Philippe Sands launches "38 Londres Street" in conversation with César Rodríguez-Garavito

  • Monday, October 13, 2025
  • 5:00–7:00 p.m.

Philippe Sands—world-renowned lawyer and acclaimed author of East West Street—joins us to launch his latest book, 38 Londres Street: On Impunity, Pinochet in England, and a Nazi in Patagonia

In conversation with César Rodríguez-Garavito, Sands will reflect on his powerful new work, which traces the paths of two of the twentieth century’s most merciless figures—accused of genocide and crimes against humanity—while probing the limits of immunity and impunity in the post-Nuremberg era.

  • A book signing will follow.
  • Copies of 38 Londres Street will be available for purchase at the event.

**Dataset content:**

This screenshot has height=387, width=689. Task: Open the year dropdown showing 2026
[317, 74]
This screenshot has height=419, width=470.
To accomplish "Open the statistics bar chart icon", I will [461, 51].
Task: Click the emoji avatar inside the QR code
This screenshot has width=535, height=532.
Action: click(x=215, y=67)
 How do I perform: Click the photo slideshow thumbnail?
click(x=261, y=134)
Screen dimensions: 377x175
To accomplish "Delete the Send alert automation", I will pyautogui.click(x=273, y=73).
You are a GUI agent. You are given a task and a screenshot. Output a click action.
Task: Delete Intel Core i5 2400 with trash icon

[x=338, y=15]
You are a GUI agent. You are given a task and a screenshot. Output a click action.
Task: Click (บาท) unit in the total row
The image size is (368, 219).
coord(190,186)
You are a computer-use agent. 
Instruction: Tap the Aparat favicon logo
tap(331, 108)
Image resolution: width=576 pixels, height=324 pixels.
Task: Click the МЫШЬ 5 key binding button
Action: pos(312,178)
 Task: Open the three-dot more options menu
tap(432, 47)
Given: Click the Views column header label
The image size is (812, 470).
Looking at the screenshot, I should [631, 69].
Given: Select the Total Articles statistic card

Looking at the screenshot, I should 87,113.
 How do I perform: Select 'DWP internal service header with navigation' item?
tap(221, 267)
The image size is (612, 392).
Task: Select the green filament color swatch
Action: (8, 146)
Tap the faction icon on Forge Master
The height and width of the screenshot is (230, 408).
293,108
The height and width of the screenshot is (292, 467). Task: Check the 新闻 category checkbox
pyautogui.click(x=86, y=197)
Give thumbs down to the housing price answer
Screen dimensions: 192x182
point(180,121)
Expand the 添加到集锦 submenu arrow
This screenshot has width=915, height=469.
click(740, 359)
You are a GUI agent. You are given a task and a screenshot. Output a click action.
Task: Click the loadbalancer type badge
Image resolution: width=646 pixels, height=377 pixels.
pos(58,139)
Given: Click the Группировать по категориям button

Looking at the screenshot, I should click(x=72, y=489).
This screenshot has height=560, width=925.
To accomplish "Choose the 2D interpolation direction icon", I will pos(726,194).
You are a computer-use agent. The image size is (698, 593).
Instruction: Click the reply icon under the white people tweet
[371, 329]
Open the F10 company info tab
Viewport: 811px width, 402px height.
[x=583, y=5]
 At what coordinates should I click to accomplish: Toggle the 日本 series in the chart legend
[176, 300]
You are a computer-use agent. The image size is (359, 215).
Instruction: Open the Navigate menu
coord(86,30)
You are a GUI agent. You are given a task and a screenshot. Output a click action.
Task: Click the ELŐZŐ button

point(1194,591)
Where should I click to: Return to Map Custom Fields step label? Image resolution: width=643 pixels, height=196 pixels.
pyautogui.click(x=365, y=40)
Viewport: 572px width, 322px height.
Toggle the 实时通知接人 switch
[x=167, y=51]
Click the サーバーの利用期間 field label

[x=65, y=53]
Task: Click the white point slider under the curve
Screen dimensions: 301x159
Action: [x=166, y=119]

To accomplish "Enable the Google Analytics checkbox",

**What is required:** Decide whether each statement agrees with the book launch announcement. For each, answer yes or no and quote the deciding words. (a) The event takes place from 5:00 to 7:00 p.m. (b) Philippe Sands is described as the author of East West Street. (c) Copies of the book will be handed out free at the event. The records are not used for anything asked here.

**Answer to this task:**
(a) Yes: "5:00–7:00 p.m."
(b) Yes: "acclaimed author of East West Street"
(c) No: "Copies of 38 Londres Street will be available for purchase at the event."